Task to complete: Recast the records as a two-column CSV with the headers "text" and "answer", one row per record, putting each value in its own quoted field and replacing any line breaks with spaces. Begin at the line that has "Home [menuitem] (52, 142)", and stop after the line that has "Datenschutz (221, 729)".

Data for locating words and elements:

************

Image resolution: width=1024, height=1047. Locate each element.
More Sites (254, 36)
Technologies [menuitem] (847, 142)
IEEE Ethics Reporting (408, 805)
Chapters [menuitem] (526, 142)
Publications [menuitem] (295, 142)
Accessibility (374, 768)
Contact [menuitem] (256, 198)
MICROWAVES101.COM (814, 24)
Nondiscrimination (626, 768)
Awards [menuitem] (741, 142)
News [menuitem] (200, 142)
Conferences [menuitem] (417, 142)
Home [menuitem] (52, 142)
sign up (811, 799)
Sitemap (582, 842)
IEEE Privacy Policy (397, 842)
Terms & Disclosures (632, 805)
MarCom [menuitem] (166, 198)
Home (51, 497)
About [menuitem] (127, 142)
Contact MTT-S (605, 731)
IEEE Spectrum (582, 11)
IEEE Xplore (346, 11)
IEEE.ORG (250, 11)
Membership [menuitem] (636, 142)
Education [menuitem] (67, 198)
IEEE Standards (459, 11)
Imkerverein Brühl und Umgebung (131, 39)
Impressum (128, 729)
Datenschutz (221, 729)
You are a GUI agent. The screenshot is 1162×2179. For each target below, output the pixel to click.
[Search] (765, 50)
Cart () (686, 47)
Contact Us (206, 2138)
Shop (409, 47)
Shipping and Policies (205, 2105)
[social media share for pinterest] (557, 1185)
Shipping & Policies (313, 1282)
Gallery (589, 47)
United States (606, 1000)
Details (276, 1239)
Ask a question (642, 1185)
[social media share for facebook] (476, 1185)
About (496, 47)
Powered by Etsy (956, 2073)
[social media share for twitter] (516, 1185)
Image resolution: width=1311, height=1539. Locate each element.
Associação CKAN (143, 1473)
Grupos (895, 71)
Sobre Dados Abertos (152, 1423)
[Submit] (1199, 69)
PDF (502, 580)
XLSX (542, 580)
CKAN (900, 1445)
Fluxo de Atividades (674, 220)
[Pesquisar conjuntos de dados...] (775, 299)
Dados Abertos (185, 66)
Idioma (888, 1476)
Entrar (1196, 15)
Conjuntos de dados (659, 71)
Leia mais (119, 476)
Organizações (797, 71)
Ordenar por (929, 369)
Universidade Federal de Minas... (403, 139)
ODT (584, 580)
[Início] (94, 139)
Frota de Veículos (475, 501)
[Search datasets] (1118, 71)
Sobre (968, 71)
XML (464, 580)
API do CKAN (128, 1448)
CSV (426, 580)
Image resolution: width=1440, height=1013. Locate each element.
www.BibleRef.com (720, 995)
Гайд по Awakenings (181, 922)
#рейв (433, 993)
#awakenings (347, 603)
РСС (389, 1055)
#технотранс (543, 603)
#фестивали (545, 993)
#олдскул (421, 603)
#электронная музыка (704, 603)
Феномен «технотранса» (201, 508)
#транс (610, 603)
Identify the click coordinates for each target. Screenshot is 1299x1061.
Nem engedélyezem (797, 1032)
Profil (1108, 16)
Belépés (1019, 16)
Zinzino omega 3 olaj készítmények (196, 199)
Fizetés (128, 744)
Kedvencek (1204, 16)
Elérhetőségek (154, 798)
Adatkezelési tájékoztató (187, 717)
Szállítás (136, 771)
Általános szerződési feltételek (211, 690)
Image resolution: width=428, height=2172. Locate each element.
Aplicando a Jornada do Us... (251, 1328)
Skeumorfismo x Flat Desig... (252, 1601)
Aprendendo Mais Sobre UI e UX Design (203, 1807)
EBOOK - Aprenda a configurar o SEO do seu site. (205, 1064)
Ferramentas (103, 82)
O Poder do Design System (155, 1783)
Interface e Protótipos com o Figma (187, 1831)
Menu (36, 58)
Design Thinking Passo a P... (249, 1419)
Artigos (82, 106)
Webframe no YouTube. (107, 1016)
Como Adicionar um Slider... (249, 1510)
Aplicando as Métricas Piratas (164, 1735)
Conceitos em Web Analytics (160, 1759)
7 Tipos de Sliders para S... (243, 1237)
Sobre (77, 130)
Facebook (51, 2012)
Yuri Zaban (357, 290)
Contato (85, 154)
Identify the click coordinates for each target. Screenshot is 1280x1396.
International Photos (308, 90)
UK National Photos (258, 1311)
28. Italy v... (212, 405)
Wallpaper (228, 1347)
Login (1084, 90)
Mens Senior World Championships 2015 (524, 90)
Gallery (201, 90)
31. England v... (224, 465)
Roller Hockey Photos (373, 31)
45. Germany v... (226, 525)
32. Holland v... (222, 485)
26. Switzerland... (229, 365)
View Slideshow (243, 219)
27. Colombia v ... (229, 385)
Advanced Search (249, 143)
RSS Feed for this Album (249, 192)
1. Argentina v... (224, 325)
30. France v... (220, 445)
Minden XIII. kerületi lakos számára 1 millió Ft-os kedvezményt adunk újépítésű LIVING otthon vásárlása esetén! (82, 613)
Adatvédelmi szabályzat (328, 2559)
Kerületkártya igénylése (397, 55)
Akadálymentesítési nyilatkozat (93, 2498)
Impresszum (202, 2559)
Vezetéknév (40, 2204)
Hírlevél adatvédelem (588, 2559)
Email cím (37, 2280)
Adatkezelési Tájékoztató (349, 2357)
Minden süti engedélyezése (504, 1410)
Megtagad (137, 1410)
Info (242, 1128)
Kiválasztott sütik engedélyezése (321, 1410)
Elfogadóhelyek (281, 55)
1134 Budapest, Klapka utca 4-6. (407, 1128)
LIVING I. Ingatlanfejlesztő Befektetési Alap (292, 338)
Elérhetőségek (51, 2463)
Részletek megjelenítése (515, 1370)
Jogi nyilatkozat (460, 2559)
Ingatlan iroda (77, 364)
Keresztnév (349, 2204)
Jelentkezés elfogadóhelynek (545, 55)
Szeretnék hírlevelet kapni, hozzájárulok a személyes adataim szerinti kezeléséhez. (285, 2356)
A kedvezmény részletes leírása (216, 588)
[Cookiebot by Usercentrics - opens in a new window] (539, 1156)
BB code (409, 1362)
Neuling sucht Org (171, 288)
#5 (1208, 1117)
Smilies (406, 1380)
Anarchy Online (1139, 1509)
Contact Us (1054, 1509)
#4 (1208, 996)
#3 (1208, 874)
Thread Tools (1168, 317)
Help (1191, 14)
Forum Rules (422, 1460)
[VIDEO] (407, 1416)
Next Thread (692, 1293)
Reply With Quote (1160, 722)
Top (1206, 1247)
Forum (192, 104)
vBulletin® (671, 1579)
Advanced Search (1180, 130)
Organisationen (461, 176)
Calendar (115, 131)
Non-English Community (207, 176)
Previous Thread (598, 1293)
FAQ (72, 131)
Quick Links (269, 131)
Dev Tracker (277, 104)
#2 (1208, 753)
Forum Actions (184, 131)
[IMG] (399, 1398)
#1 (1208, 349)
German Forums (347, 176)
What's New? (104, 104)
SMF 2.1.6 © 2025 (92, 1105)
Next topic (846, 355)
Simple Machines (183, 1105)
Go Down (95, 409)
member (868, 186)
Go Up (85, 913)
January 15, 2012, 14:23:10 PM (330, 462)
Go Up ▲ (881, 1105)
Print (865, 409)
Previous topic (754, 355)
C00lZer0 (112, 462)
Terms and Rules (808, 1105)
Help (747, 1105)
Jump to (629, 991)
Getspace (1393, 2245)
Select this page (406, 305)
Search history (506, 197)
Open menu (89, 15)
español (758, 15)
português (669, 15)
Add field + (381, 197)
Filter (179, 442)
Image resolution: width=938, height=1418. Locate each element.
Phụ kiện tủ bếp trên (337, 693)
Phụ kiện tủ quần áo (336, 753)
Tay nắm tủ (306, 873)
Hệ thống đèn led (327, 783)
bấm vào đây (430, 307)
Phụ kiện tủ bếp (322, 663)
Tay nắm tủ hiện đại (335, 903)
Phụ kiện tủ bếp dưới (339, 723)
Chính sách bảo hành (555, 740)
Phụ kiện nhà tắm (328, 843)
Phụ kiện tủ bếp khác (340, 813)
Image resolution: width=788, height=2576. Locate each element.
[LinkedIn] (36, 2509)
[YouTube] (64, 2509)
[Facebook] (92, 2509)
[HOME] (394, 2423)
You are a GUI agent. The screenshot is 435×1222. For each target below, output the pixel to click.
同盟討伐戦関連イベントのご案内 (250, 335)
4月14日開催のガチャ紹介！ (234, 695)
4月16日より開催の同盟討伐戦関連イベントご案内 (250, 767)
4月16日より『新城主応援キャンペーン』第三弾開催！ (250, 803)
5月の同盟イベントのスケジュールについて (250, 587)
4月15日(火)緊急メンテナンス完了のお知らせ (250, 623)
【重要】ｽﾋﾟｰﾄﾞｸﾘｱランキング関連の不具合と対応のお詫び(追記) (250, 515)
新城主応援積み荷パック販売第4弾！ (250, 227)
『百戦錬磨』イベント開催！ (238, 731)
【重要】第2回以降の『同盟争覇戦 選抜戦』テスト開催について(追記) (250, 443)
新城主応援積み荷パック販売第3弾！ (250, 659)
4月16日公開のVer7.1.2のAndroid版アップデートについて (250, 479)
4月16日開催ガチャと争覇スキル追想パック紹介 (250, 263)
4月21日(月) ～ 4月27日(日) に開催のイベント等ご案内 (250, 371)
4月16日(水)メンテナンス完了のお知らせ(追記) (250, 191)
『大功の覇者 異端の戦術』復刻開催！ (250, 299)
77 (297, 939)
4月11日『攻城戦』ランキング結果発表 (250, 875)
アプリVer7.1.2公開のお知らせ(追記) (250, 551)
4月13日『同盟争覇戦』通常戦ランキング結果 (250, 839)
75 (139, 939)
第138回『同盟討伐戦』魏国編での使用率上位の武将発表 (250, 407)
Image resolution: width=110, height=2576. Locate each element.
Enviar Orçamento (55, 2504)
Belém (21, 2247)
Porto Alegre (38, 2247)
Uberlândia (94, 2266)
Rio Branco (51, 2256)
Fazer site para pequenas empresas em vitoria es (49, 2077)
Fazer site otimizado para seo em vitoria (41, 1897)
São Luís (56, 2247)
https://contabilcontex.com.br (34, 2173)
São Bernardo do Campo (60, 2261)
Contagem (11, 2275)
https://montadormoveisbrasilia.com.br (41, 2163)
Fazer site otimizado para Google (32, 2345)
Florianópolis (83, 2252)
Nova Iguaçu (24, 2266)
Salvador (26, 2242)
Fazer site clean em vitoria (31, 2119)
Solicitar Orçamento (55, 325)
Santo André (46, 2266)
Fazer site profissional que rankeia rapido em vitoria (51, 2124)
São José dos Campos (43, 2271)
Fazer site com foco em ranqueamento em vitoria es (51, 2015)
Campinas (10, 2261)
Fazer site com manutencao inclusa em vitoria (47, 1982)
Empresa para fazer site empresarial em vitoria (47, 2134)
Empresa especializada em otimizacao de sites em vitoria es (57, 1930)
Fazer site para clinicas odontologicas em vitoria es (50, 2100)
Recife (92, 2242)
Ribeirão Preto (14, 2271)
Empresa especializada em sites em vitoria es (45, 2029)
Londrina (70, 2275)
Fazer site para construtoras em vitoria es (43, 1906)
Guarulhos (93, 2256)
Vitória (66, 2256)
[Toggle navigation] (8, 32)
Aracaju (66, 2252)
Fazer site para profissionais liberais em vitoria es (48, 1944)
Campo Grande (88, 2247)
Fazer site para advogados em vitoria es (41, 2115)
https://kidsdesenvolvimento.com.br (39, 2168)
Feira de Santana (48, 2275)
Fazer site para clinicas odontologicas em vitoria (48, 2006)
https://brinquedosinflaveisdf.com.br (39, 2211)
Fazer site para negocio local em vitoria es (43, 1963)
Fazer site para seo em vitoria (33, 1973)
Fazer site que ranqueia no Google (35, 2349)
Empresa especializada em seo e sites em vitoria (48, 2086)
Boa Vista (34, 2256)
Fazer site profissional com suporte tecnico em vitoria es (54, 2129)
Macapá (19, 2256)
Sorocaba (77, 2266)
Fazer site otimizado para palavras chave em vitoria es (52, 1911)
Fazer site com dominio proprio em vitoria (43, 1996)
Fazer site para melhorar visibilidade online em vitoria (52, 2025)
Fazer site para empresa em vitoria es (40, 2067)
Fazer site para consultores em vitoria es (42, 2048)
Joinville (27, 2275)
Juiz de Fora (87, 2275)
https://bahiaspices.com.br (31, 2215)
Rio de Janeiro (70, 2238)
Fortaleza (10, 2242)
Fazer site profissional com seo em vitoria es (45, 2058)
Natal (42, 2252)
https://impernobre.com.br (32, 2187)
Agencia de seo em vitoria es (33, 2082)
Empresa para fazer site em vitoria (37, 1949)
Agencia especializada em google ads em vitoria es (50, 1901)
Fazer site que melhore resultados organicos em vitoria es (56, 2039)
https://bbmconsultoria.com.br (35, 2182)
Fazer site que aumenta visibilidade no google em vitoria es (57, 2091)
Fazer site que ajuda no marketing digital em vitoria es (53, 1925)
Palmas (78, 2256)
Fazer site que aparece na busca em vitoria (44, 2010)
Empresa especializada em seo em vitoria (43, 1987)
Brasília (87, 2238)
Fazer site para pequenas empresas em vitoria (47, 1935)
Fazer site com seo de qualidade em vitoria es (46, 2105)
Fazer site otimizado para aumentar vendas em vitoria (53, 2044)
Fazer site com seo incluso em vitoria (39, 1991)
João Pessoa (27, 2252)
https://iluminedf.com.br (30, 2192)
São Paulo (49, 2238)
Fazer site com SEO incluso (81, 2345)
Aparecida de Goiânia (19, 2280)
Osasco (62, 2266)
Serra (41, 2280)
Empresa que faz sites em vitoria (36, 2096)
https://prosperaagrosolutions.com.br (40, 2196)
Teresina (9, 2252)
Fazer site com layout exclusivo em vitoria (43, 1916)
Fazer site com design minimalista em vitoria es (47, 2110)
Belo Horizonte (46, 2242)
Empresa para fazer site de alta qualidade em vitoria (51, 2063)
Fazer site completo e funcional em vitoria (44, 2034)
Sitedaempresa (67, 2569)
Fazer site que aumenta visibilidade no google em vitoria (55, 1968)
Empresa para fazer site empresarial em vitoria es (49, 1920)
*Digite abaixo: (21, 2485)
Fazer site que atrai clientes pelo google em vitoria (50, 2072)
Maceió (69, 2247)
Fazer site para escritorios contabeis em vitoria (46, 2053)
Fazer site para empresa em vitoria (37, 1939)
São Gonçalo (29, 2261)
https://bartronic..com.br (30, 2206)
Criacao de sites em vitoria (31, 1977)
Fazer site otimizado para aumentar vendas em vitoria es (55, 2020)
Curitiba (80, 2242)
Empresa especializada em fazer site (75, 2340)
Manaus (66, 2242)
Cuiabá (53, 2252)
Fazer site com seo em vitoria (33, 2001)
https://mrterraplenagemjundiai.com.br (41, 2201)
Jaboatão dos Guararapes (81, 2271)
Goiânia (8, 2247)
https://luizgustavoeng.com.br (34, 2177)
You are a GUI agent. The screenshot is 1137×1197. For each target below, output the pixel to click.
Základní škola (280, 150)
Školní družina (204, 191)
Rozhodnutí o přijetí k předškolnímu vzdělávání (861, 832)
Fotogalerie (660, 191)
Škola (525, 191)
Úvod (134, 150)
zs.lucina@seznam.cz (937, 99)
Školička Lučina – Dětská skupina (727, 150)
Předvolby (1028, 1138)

************

Answer to this problem:
text,answer
"Home [menuitem]","(52, 142)"
"sign up","(811, 799)"
"Sitemap","(582, 842)"
"IEEE Privacy Policy","(397, 842)"
"Terms & Disclosures","(632, 805)"
"MarCom [menuitem]","(166, 198)"
"Home","(51, 497)"
"About [menuitem]","(127, 142)"
"Contact MTT-S","(605, 731)"
"IEEE Spectrum","(582, 11)"
"IEEE Xplore","(346, 11)"
"IEEE.ORG","(250, 11)"
"Membership [menuitem]","(636, 142)"
"Education [menuitem]","(67, 198)"
"IEEE Standards","(459, 11)"
"Imkerverein Brühl und Umgebung","(131, 39)"
"Impressum","(128, 729)"
"Datenschutz","(221, 729)"